By Jeffrey Zimmet, MD, PhD
Associate Professor of Medicine, University of California, San Francisco; Director, Cardiac Catheterization Laboratory, San Francisco VA Medical Center
SYNOPSIS: In this long-term analysis of patients in the After Eighty Study, with a mean age of 85 years and non-ST-elevation acute coronary syndrome, an invasive strategy showed a reduction in a composite endpoint of major adverse cardiovascular events and was associated with a significant improvement in event-free survival compared with a conservative approach.
SOURCE: Berg ES, Tegn NK, Abdelnoor M, et al; After Eighty Study Investigators. Long-term outcomes of invasive vs conservative strategies for older patients with non-ST-segment elevation acute coronary syndromes. J Am Coll Cardiol 2023;82:2021-2030.
Current guidelines recommend an invasive management strategy for eligible patients presenting with non-ST-elevation acute coronary syndromes (NSTE-ACS). Most of the data on which these recommendations rest are based on studies of patients whose mean ages are in their early 60s. Trials enrolling more elderly patients have been difficult to perform, and several have been underpowered to be able to make solid conclusions.
The After Eighty trial was a multicenter, randomized controlled trial that enrolled 457 patients at least 80 years of age, presenting to 16 non-percutaneous coronary intervention-capable hospitals in Norway with NSTE-ACS. Patients randomized to an invasive strategy were transferred for coronary angiography the following day at Oslo University Hospital, while those assigned to a conservative strategy remained at the community hospital and were treated medically. Patients had to be clinically stable to be enrolled, which meant excluding those with cardiogenic shock and bleeding, but also those with ongoing or recurrent chest pain. Subjects had to have an estimated life expectancy of at least 12 months, and patients with significant dementia or other comorbidities that would be expected to affect medication adherence also were excluded.

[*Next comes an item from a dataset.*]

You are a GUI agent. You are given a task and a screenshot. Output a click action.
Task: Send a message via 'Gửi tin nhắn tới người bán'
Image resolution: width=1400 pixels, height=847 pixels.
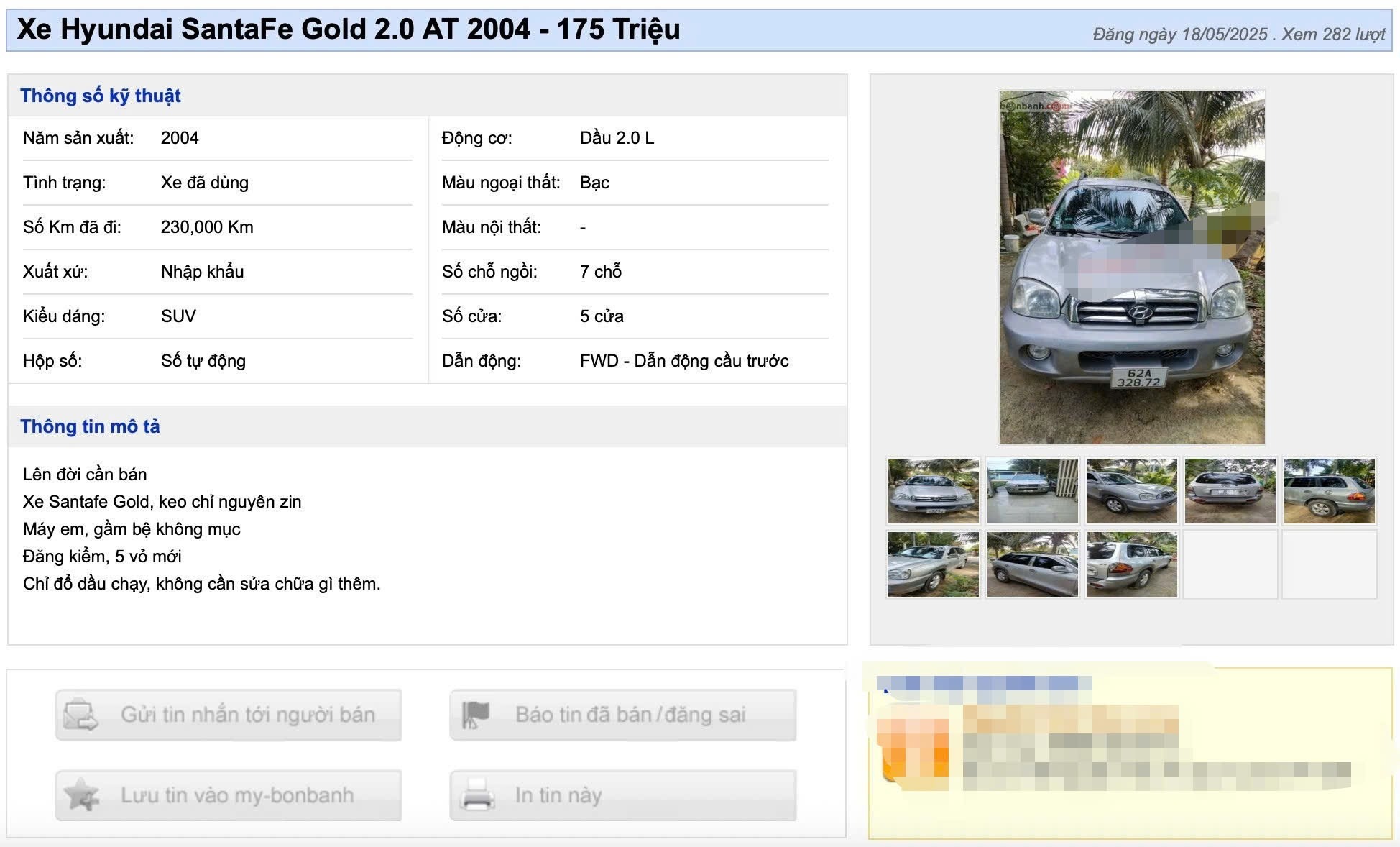point(229,715)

During the four-year inclusion period, more than 4,000 patients ≥ age 80 years were admitted to the participating hospitals with NSTE-ACS. Of these, 47% met the criteria for inclusion, and ultimately just 23% were enrolled. The mean age was 85 years, and just less than half were women. Among the 228 patients in the conservative group, 10 developed new myocardial infarction (MI) or refractory angina during the index hospitalization.
At a median follow-up of 5.3 years, the primary outcome — a composite of death, MI, urgent revascularization, and stroke — was significantly less frequent among patients in the invasive group, with an incident rate ratio of 0.76 (95% confidence interval [CI], 0.63-0.93; P = 0.0057). Among the components of the primary endpoint, only MI (incidence rate ratio, 0.64; 95% CI, 0.47-0.88) and need for urgent revascularization (incidence rate ratio, 0.39; 95% CI, 0.25-0.62) were significantly different between groups. All-cause mortality and cardiovascular mortality were not significantly affected by an invasive approach. In total, the invasive strategy conferred a gain in event-free survival of 276 days at five years (95% CI, 151-400 days), with even greater gains seen in higher-risk subgroups. Although nearly half of the study patients were women, female patients in the invasive group had a higher incidence of non-obstructive coronary disease compared with men (32% vs. 14%, P = 0.001). The authors concluded that, in elderly patients with NSTE-ACS, an invasive strategy was superior to a conservative one and was associated with an improvement in event-free survival out to five years.
COMMENTARY
This trial represents an important achievement addressing treatment strategies in patients of advanced age, which is a large and growing population that is seen daily in clinical practice. Overall, the message from this study seems to be that, in appropriately selected subjects, managing elderly patients presenting with non-ST-elevation myocardial infarction with upfront cardiac catheterization is appropriate and can have clear benefits.
However, we should use caution in interpreting this trial, in particular regarding applying these results to many or even most patients in this age group. Review of the basic data shows that less than 25% of potentially eligible patients actually were enrolled. The relatively short length of stay among study patients implies that sicker or more frail subjects likely were not included.
We would all do well to recognize that mortality was not significantly affected by adoption of an invasive approach, and this should figure into informed consent discussions with all patients. As always, decisions regarding treatment approaches in NSTE-ACS in elderly patients must be tailored to the individual and assess the patient-specific risks and benefits in relation to the patient’s preferences before proceeding. For stable patients with significant estimated life expectancy, this trial reinforces an invasive approach as a valid option.